Among the above-mentioned fields, the institution of education has had quite a turbulent journey ever since the institutes shut down in March. Both students and teachers have been struggling to continue their respective courses online.
Most private institutes have done the needful to boost the process while other states like Kerala have televised their classes for wider reach. However, the majority section of the students are still trying to figure out a way to cope up with the new norm.
Under such circumstances, many have come up with various creative ways to be able to attend their classes. Harish, a young boy from Rajasthan, has grabbed quite some attention for his innovative yet cumbersome way to attend classes.
A Mountain To Climb
Harish, a student of Jawahar Navodaya Vidhyalaya, has been climbing a hill daily for the last month and a half to get better connectivity for his online classes. He would leave at 8:00 AM and return around 2:00 PM, every day, after his classes got over.
The young boy hails from a small village in the Barmer district of Rajasthan, named Darura. The internet access is quite weak in his area, which would affect his attendance for his online classes.

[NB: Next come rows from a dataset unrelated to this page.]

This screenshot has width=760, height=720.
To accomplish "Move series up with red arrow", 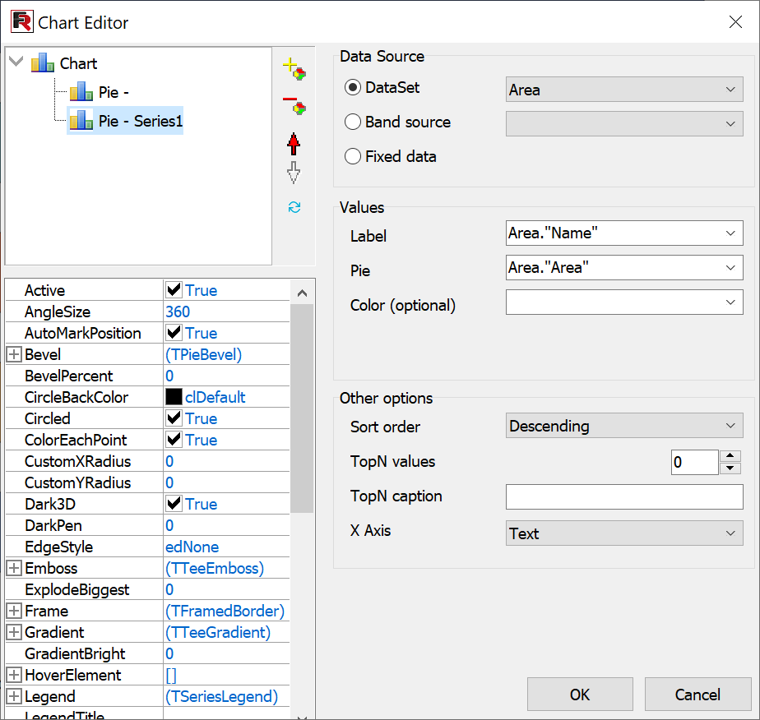I will click(x=294, y=143).
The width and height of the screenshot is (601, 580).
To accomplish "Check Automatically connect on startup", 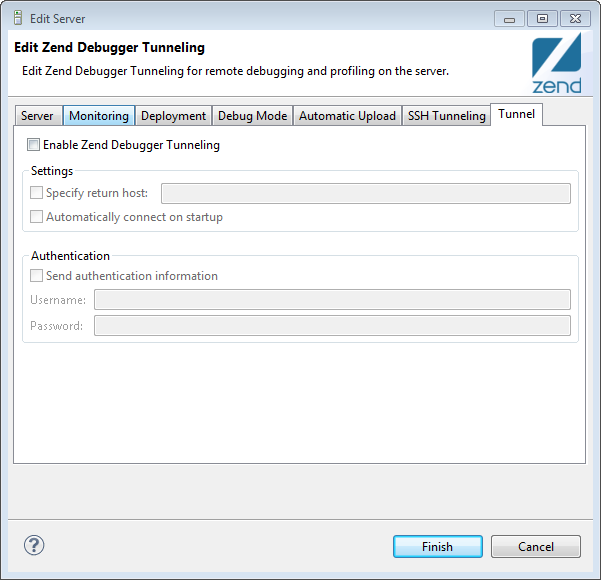I will coord(36,217).
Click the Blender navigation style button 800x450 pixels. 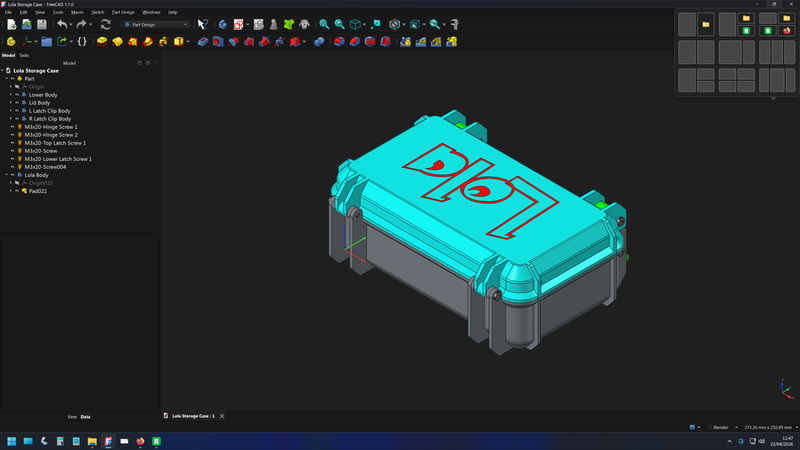point(720,427)
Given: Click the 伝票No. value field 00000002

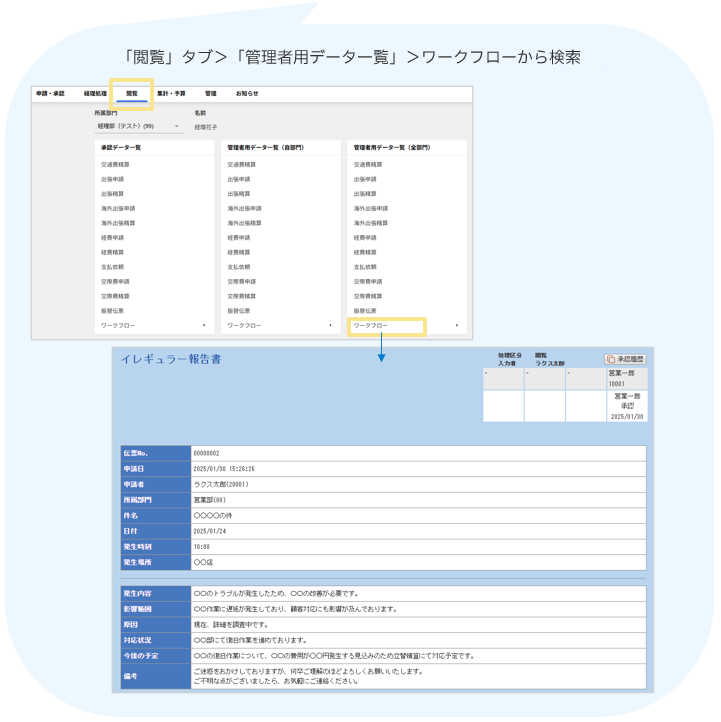Looking at the screenshot, I should (418, 453).
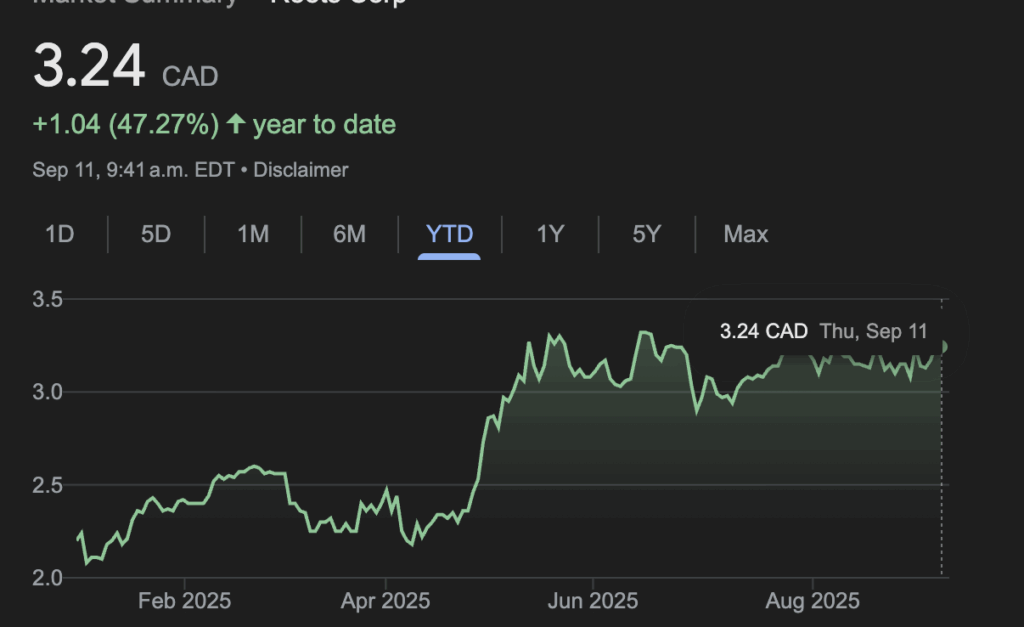The width and height of the screenshot is (1024, 627).
Task: Click the 3.5 y-axis value
Action: pos(46,299)
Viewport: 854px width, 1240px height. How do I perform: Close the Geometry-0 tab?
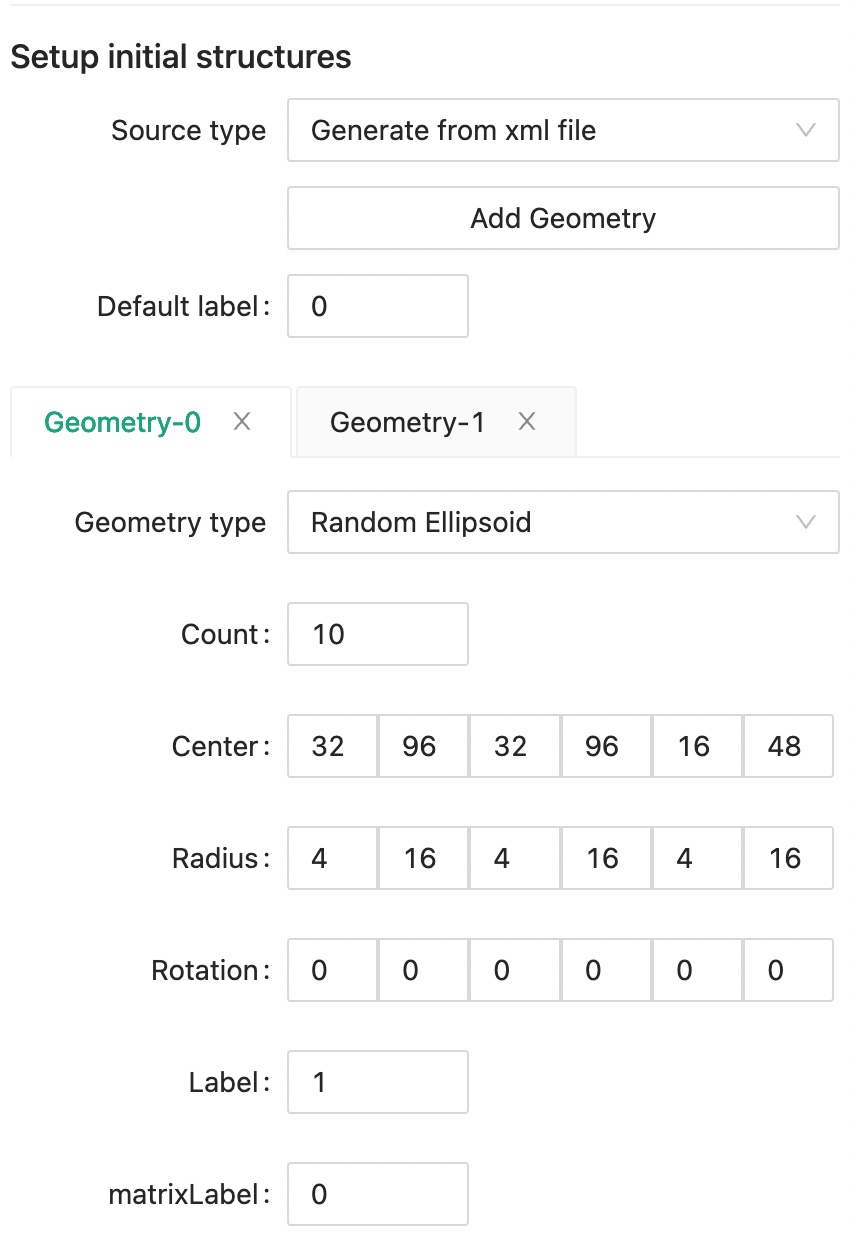241,422
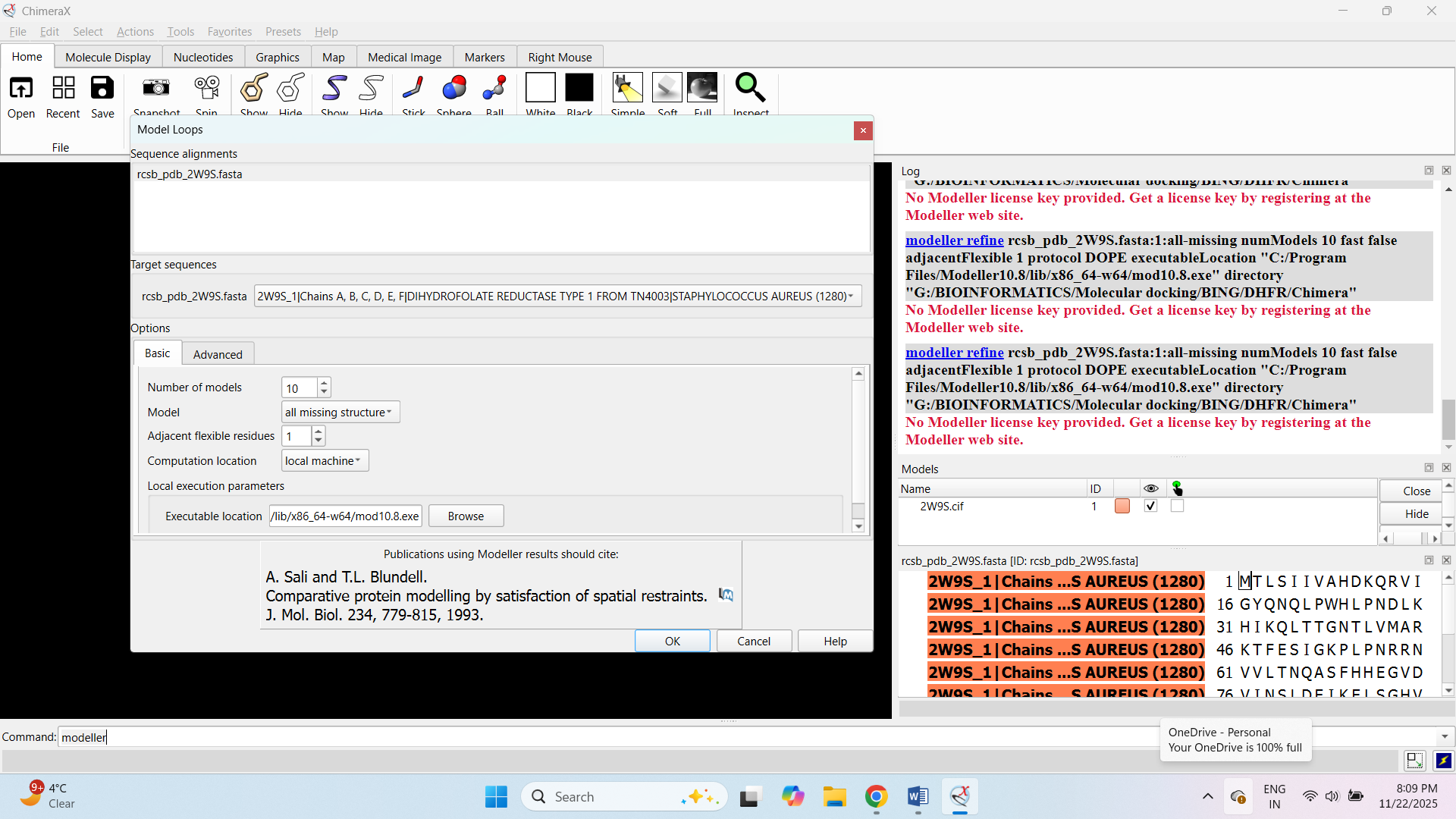Expand the 'all missing structure' Model dropdown
Viewport: 1456px width, 819px height.
tap(340, 413)
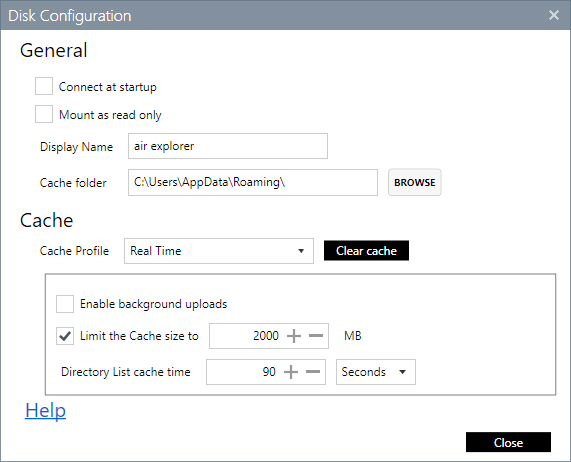This screenshot has height=462, width=571.
Task: Open the Cache Profile dropdown
Action: (x=218, y=251)
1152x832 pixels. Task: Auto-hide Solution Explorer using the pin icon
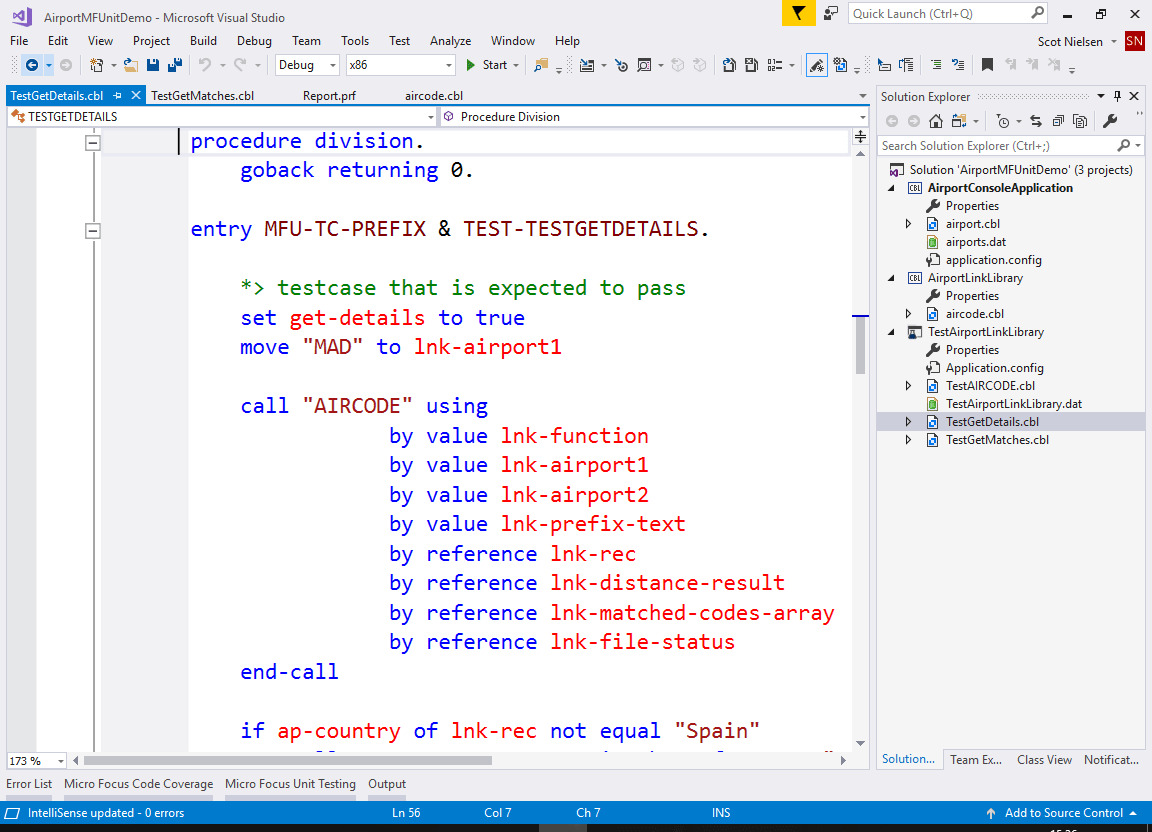tap(1118, 96)
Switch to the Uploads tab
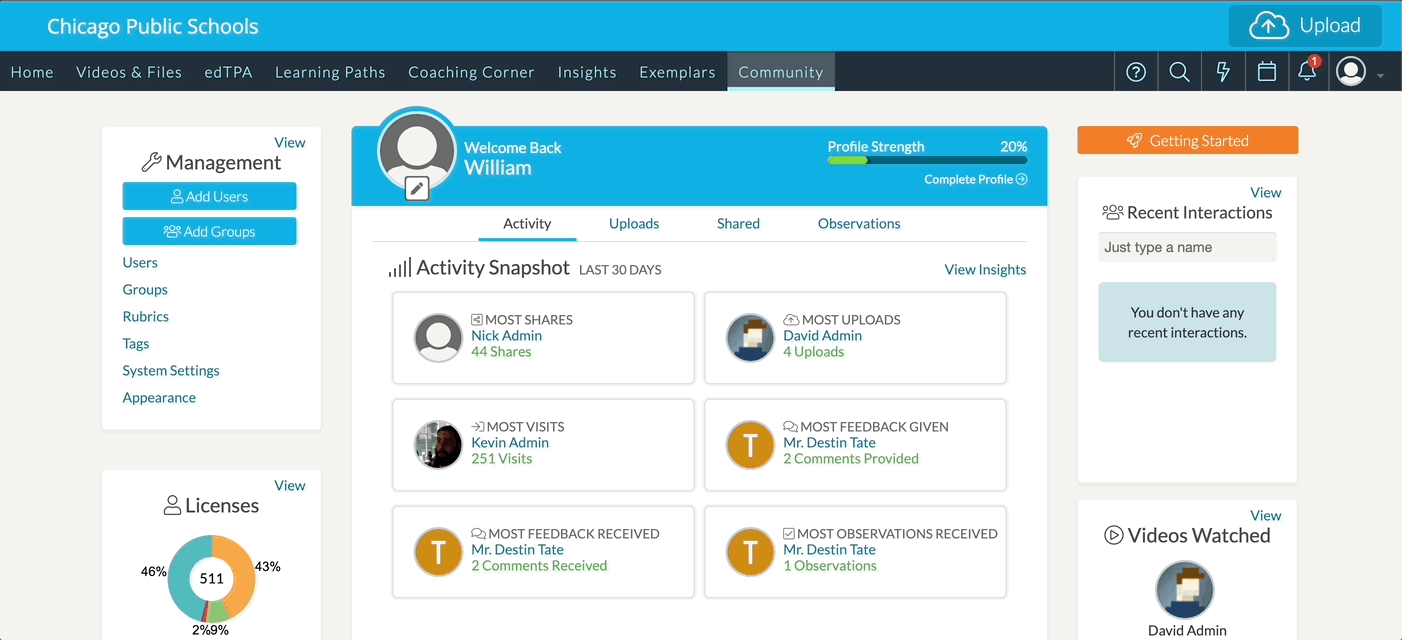1402x640 pixels. point(634,224)
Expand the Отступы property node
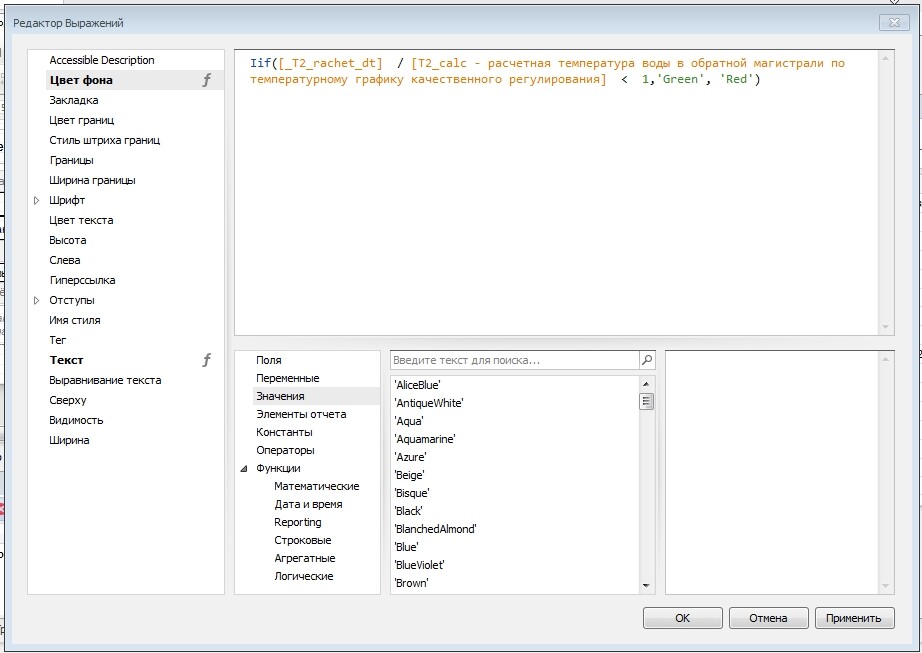This screenshot has height=653, width=922. 37,300
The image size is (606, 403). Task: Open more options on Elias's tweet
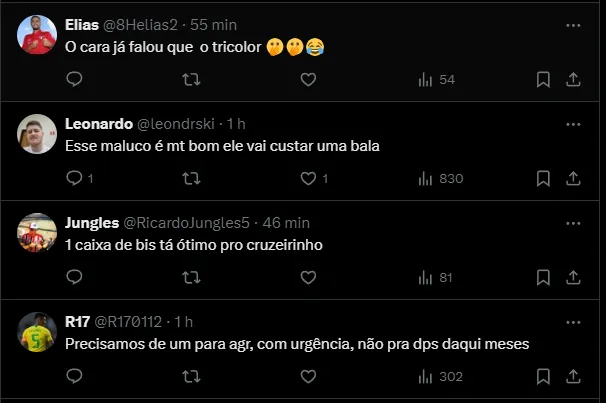point(573,24)
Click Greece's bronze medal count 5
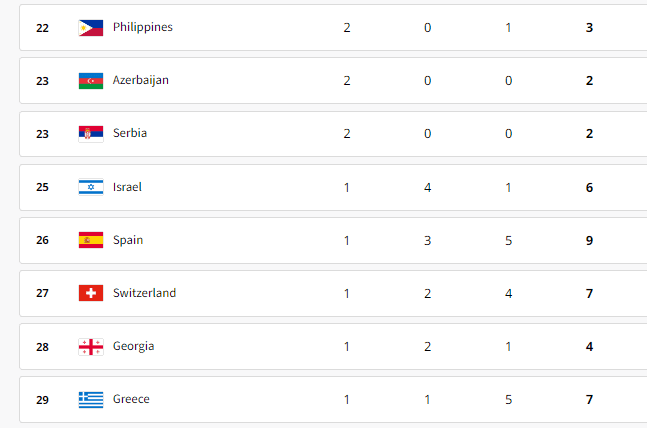Viewport: 647px width, 428px height. (508, 400)
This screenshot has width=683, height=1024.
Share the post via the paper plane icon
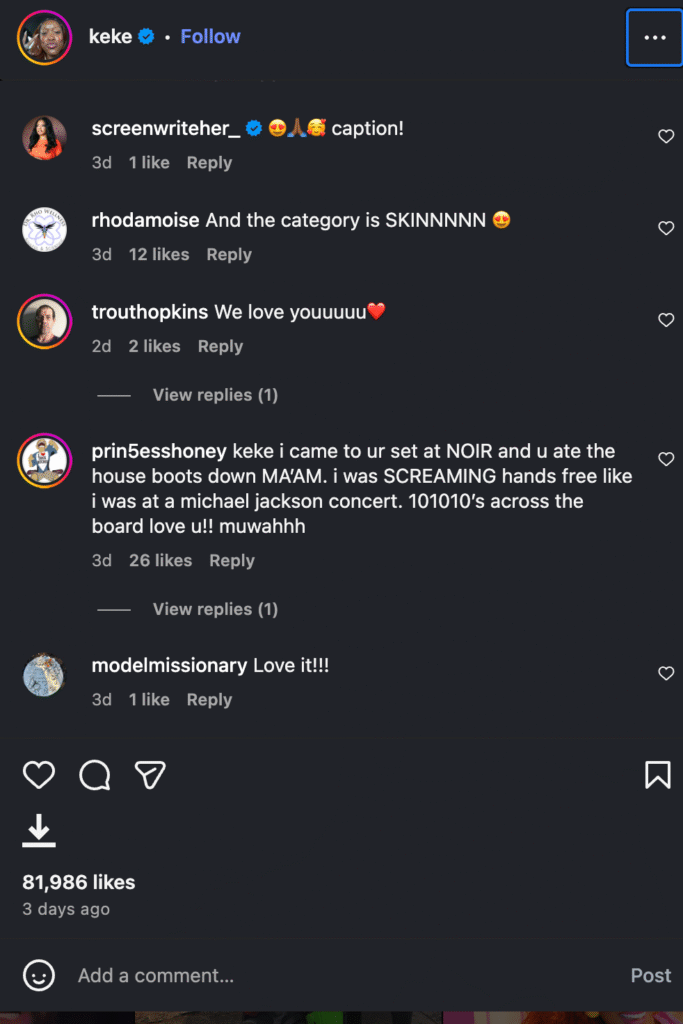150,775
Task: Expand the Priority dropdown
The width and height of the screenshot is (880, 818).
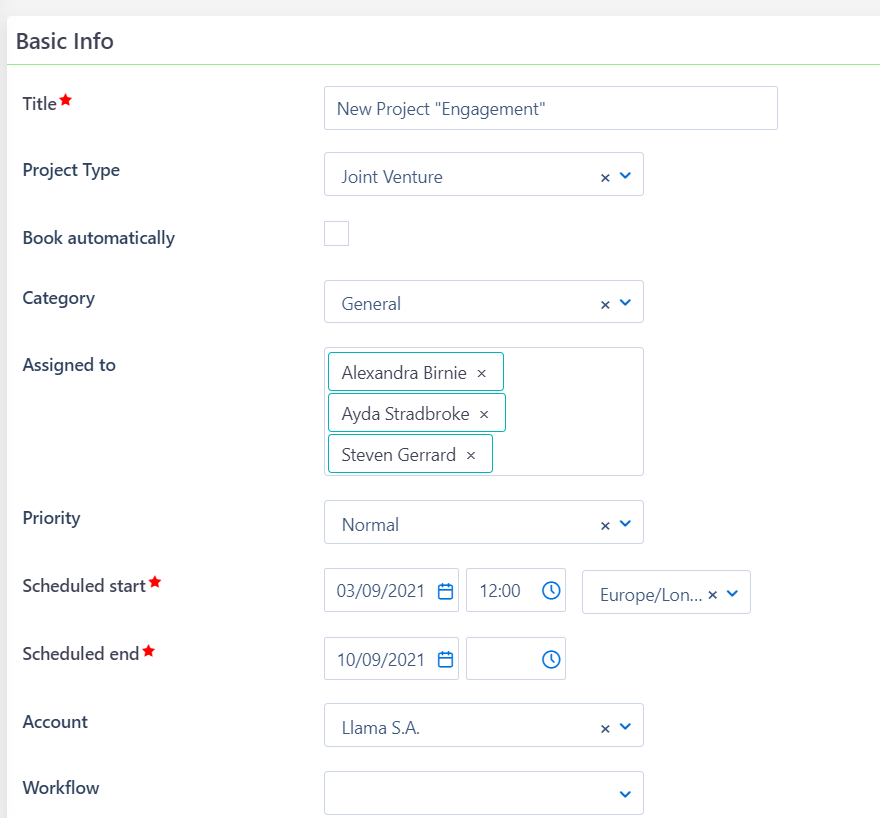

However, this isn’t a bizarre occurrence. Earlier, another boy from Dhanpura was reported to have been climbing trees and rooftops for accessing the internet for his online classes. He had commented on the same saying– “We can’t study online as due lack of internet connectivity we tend to miss our classes.”
Access To Internet, A Privilege?
As technology has advanced in leaps and bounds in the past few years, the internet has gradually become more of a necessity than a luxury now. And the pandemic has proved this true more than ever.
However, in a developing country like ours, it still continues to be a luxury. People in rural areas can’t afford devices in the first place that would have access to the internet. Getting connectivity seems to be like a distant dream.
Moreover, a few states like Kashmir and Assam have extremely restricted access to internet connections. Only 15% of our country’s rural population has access to internet connectivity, according to government-provided statistics.
The pandemic has posed a serious threat to the continuation of classes for both schools as well as university students. Online classes have too many pitfalls for the larger community to be able to gain access to it. The institutes should come up with a different course of action, backed by the government under this period of crisis. After all, it is the future of one of the world’s largest youth population that they are dealing with here.